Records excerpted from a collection
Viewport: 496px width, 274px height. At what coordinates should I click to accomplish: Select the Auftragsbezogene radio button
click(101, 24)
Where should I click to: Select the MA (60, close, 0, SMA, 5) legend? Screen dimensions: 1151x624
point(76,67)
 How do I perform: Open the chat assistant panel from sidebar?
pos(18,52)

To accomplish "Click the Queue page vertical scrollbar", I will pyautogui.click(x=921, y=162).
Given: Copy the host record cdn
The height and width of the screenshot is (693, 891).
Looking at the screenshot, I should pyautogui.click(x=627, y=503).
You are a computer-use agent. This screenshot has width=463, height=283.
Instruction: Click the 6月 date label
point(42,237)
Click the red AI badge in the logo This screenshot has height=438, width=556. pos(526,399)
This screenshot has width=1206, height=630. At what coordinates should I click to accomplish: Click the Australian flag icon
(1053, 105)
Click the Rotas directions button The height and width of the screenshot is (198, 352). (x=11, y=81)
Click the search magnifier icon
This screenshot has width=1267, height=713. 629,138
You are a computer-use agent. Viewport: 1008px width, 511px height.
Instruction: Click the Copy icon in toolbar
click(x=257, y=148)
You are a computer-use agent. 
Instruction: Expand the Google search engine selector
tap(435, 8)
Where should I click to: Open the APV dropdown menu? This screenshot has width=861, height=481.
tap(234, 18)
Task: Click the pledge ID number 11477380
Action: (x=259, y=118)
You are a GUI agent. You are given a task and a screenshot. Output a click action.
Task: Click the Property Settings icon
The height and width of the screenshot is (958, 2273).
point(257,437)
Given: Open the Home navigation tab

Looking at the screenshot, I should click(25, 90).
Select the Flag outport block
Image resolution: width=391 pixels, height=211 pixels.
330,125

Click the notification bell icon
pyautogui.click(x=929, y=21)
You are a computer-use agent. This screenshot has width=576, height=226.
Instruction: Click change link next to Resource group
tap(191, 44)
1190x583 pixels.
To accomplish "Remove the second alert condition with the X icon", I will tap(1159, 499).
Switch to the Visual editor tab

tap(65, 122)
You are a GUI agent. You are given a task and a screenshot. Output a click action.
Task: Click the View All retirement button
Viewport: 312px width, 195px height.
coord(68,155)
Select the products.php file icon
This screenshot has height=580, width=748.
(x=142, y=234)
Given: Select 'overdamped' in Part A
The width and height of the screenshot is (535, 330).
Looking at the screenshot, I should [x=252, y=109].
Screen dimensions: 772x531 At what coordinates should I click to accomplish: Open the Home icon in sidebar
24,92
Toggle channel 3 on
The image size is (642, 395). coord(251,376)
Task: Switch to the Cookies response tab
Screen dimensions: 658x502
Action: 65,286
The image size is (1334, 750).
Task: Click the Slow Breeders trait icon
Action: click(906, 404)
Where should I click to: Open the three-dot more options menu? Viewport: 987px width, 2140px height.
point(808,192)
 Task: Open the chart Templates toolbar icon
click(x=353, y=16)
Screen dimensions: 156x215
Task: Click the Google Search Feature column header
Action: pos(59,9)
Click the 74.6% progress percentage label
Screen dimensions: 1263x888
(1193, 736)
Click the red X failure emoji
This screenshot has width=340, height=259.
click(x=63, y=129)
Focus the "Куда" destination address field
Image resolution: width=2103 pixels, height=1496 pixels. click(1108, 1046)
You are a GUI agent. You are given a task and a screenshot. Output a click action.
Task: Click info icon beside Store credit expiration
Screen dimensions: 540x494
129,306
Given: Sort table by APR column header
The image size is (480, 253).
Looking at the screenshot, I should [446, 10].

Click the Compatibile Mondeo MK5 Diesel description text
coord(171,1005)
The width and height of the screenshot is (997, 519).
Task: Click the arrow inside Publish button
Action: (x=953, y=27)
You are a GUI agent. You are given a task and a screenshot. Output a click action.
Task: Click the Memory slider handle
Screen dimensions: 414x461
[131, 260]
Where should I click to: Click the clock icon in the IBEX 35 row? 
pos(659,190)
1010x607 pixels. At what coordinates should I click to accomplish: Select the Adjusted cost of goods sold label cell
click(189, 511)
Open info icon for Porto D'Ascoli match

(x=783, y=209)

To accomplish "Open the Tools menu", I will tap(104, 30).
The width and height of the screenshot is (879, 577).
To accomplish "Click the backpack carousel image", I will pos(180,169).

ASSIGNMENT:
Please output the entries above, every line exactly as it reads.

SOLUTION FOR THIS EXERCISE:
Viewport: 496px width, 274px height. At what coordinates should I click to accomplish: Select the Auftragsbezogene radio button
click(101, 24)
Where should I click to: Select the MA (60, close, 0, SMA, 5) legend? Screen dimensions: 1151x624
point(76,67)
 How do I perform: Open the chat assistant panel from sidebar?
pos(18,52)

To accomplish "Click the Queue page vertical scrollbar", I will pyautogui.click(x=921, y=162).
Given: Copy the host record cdn
The height and width of the screenshot is (693, 891).
Looking at the screenshot, I should pyautogui.click(x=627, y=503).
You are a computer-use agent. This screenshot has width=463, height=283.
Instruction: Click the 6月 date label
point(42,237)
Click the red AI badge in the logo This screenshot has height=438, width=556. pos(526,399)
This screenshot has width=1206, height=630. At what coordinates should I click to accomplish: Click the Australian flag icon
(1053, 105)
Click the Rotas directions button The height and width of the screenshot is (198, 352). (x=11, y=81)
Click the search magnifier icon
This screenshot has width=1267, height=713. 629,138
You are a computer-use agent. Viewport: 1008px width, 511px height.
Instruction: Click the Copy icon in toolbar
click(x=257, y=148)
You are a computer-use agent. 
Instruction: Expand the Google search engine selector
tap(435, 8)
Where should I click to: Open the APV dropdown menu? This screenshot has width=861, height=481.
tap(234, 18)
Task: Click the pledge ID number 11477380
Action: (x=259, y=118)
You are a GUI agent. You are given a task and a screenshot. Output a click action.
Task: Click the Property Settings icon
The height and width of the screenshot is (958, 2273).
point(257,437)
Given: Open the Home navigation tab

Looking at the screenshot, I should click(25, 90).
Select the Flag outport block
Image resolution: width=391 pixels, height=211 pixels.
330,125

Click the notification bell icon
pyautogui.click(x=929, y=21)
You are a computer-use agent. This screenshot has width=576, height=226.
Instruction: Click change link next to Resource group
tap(191, 44)
1190x583 pixels.
To accomplish "Remove the second alert condition with the X icon", I will tap(1159, 499).
Switch to the Visual editor tab

tap(65, 122)
You are a GUI agent. You are given a task and a screenshot. Output a click action.
Task: Click the View All retirement button
Viewport: 312px width, 195px height.
coord(68,155)
Select the products.php file icon
This screenshot has height=580, width=748.
(x=142, y=234)
Given: Select 'overdamped' in Part A
The width and height of the screenshot is (535, 330).
Looking at the screenshot, I should [x=252, y=109].
Screen dimensions: 772x531 At what coordinates should I click to accomplish: Open the Home icon in sidebar
24,92
Toggle channel 3 on
The image size is (642, 395). coord(251,376)
Task: Switch to the Cookies response tab
Screen dimensions: 658x502
Action: 65,286
The image size is (1334, 750).
Task: Click the Slow Breeders trait icon
Action: click(906, 404)
Where should I click to: Open the three-dot more options menu? Viewport: 987px width, 2140px height.
point(808,192)
 Task: Open the chart Templates toolbar icon
click(x=353, y=16)
Screen dimensions: 156x215
Task: Click the Google Search Feature column header
Action: pos(59,9)
Click the 74.6% progress percentage label
Screen dimensions: 1263x888
(1193, 736)
Click the red X failure emoji
This screenshot has width=340, height=259.
click(x=63, y=129)
Focus the "Куда" destination address field
Image resolution: width=2103 pixels, height=1496 pixels. click(1108, 1046)
You are a GUI agent. You are given a task and a screenshot. Output a click action.
Task: Click info icon beside Store credit expiration
Screen dimensions: 540x494
129,306
Given: Sort table by APR column header
The image size is (480, 253).
Looking at the screenshot, I should [446, 10].

Click the Compatibile Mondeo MK5 Diesel description text
coord(171,1005)
The width and height of the screenshot is (997, 519).
Task: Click the arrow inside Publish button
Action: (x=953, y=27)
You are a GUI agent. You are given a task and a screenshot. Output a click action.
Task: Click the Memory slider handle
Screen dimensions: 414x461
[131, 260]
Where should I click to: Click the clock icon in the IBEX 35 row? 
pos(659,190)
1010x607 pixels. At what coordinates should I click to accomplish: Select the Adjusted cost of goods sold label cell
click(189, 511)
Open info icon for Porto D'Ascoli match

(x=783, y=209)

To accomplish "Open the Tools menu", I will tap(104, 30).
The width and height of the screenshot is (879, 577).
To accomplish "Click the backpack carousel image", I will pos(180,169).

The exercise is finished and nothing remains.